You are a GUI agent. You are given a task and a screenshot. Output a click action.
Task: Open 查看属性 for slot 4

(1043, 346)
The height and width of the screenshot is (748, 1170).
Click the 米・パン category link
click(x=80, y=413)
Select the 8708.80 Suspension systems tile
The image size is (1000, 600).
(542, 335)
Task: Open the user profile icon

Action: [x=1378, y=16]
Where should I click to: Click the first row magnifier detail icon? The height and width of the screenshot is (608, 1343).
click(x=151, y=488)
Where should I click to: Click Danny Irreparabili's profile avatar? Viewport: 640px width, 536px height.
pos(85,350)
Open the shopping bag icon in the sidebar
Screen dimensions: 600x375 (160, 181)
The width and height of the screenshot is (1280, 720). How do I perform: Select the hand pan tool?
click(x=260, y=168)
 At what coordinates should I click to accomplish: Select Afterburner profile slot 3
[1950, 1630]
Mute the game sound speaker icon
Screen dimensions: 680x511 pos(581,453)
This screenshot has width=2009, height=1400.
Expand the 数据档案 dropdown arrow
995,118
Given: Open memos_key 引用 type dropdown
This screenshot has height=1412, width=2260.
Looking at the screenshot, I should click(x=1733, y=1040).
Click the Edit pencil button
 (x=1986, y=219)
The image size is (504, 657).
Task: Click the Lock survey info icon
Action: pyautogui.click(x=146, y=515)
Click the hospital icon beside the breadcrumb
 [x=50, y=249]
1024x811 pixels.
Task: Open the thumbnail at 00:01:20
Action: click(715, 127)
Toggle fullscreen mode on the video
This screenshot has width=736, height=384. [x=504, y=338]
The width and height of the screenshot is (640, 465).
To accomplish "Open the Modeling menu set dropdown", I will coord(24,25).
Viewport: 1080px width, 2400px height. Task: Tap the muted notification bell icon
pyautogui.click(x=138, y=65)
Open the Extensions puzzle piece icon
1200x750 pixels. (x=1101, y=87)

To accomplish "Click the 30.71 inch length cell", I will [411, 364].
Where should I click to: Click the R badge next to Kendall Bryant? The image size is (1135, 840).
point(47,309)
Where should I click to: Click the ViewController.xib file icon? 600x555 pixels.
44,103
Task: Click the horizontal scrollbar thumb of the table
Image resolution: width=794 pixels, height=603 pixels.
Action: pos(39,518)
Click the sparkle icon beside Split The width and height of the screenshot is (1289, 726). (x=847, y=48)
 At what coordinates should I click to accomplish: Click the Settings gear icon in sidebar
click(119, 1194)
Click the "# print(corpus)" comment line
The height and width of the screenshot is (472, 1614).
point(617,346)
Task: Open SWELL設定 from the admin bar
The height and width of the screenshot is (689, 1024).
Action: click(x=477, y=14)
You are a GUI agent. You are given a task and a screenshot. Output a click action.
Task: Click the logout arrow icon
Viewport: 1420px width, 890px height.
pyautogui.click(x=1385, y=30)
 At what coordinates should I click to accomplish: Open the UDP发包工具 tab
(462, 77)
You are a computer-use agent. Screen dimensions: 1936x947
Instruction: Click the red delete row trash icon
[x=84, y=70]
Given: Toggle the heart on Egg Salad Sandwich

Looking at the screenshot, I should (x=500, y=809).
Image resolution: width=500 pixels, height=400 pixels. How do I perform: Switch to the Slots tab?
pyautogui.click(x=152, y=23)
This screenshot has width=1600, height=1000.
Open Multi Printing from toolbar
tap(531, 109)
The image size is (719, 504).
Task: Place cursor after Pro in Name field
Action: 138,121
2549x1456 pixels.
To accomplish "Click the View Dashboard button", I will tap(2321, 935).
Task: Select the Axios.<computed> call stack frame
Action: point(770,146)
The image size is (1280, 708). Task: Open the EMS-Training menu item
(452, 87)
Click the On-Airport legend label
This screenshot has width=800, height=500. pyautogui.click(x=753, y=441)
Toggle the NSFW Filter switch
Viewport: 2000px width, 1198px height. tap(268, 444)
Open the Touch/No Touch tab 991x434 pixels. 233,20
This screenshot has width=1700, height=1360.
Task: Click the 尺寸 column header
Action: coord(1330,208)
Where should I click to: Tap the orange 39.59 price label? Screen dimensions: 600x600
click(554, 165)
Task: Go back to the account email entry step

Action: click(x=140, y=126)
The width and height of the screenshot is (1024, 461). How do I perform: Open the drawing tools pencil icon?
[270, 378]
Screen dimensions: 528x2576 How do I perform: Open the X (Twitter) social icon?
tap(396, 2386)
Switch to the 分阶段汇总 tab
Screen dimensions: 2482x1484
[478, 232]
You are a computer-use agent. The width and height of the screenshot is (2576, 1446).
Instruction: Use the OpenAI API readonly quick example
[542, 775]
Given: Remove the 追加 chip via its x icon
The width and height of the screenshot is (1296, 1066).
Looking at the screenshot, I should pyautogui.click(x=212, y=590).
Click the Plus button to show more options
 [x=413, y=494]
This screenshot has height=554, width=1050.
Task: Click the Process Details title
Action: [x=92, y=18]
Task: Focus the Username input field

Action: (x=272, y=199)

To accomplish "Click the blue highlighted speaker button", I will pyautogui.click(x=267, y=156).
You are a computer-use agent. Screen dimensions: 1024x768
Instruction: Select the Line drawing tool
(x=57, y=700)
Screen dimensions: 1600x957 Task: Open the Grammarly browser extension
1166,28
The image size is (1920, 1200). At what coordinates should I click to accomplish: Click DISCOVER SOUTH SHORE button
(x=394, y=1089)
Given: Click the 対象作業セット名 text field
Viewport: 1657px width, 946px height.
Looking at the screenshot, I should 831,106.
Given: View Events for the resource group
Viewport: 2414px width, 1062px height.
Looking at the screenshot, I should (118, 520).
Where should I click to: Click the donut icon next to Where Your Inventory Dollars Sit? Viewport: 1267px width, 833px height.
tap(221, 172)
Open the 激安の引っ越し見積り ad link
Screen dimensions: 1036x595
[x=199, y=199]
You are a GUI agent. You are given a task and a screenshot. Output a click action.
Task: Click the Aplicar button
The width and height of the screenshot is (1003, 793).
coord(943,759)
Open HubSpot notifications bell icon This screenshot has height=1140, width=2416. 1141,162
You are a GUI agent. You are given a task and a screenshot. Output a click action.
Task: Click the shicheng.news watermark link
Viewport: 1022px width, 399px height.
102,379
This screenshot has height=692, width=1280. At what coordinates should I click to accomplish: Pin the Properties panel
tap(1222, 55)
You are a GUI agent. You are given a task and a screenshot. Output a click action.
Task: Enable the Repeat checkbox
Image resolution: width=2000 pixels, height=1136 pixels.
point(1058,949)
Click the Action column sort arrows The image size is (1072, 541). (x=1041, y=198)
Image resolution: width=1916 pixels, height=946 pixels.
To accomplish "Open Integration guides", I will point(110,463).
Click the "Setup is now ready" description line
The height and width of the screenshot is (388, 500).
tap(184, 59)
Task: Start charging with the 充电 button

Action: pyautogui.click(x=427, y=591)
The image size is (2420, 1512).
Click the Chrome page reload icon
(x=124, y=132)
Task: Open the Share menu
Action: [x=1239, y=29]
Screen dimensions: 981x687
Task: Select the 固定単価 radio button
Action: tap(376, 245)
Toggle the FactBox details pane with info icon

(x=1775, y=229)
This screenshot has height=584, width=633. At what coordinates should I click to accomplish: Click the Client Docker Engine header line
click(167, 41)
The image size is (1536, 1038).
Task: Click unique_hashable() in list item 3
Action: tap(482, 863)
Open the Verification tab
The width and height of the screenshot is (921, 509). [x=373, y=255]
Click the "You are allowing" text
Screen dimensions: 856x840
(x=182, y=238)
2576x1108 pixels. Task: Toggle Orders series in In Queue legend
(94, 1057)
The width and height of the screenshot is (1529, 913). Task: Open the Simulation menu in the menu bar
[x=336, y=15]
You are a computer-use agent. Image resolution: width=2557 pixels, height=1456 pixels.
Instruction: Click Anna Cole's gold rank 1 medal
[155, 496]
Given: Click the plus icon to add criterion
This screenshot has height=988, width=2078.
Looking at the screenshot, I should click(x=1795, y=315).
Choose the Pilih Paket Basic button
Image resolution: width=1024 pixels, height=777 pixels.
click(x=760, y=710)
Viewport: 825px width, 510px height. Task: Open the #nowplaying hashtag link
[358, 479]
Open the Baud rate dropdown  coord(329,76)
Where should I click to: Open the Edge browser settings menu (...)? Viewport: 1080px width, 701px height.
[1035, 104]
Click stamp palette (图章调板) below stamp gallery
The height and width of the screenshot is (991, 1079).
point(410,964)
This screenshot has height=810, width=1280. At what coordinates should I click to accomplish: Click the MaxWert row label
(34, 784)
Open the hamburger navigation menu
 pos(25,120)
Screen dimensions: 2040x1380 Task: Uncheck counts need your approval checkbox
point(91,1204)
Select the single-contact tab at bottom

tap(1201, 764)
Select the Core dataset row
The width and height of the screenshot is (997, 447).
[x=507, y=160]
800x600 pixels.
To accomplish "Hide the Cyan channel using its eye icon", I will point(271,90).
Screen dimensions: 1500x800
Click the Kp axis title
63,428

+++++

- What is required: Print the rows again without any change, starting at the line that contains "The image size is (1280, 708)." and ending after the line that contains "Looking at the screenshot, I should (118, 520).".

- Exercise output:
The image size is (1280, 708). Task: Open the EMS-Training menu item
(452, 87)
Click the On-Airport legend label
This screenshot has width=800, height=500. pyautogui.click(x=753, y=441)
Toggle the NSFW Filter switch
Viewport: 2000px width, 1198px height. tap(268, 444)
Open the Touch/No Touch tab 991x434 pixels. 233,20
This screenshot has width=1700, height=1360.
Task: Click the 尺寸 column header
Action: coord(1330,208)
Where should I click to: Tap the orange 39.59 price label? Screen dimensions: 600x600
click(554, 165)
Task: Go back to the account email entry step

Action: click(x=140, y=126)
The width and height of the screenshot is (1024, 461). How do I perform: Open the drawing tools pencil icon?
[270, 378]
Screen dimensions: 528x2576 How do I perform: Open the X (Twitter) social icon?
tap(396, 2386)
Switch to the 分阶段汇总 tab
Screen dimensions: 2482x1484
[478, 232]
You are a computer-use agent. The width and height of the screenshot is (2576, 1446).
Instruction: Use the OpenAI API readonly quick example
[542, 775]
Given: Remove the 追加 chip via its x icon
The width and height of the screenshot is (1296, 1066).
Looking at the screenshot, I should pyautogui.click(x=212, y=590).
Click the Plus button to show more options
 [x=413, y=494]
This screenshot has height=554, width=1050.
Task: Click the Process Details title
Action: [x=92, y=18]
Task: Focus the Username input field

Action: (x=272, y=199)

To accomplish "Click the blue highlighted speaker button", I will pyautogui.click(x=267, y=156).
You are a computer-use agent. Screen dimensions: 1024x768
Instruction: Select the Line drawing tool
(x=57, y=700)
Screen dimensions: 1600x957 Task: Open the Grammarly browser extension
1166,28
The image size is (1920, 1200). At what coordinates should I click to accomplish: Click DISCOVER SOUTH SHORE button
(x=394, y=1089)
Given: Click the 対象作業セット名 text field
Viewport: 1657px width, 946px height.
Looking at the screenshot, I should 831,106.
Given: View Events for the resource group
Viewport: 2414px width, 1062px height.
Looking at the screenshot, I should (118, 520).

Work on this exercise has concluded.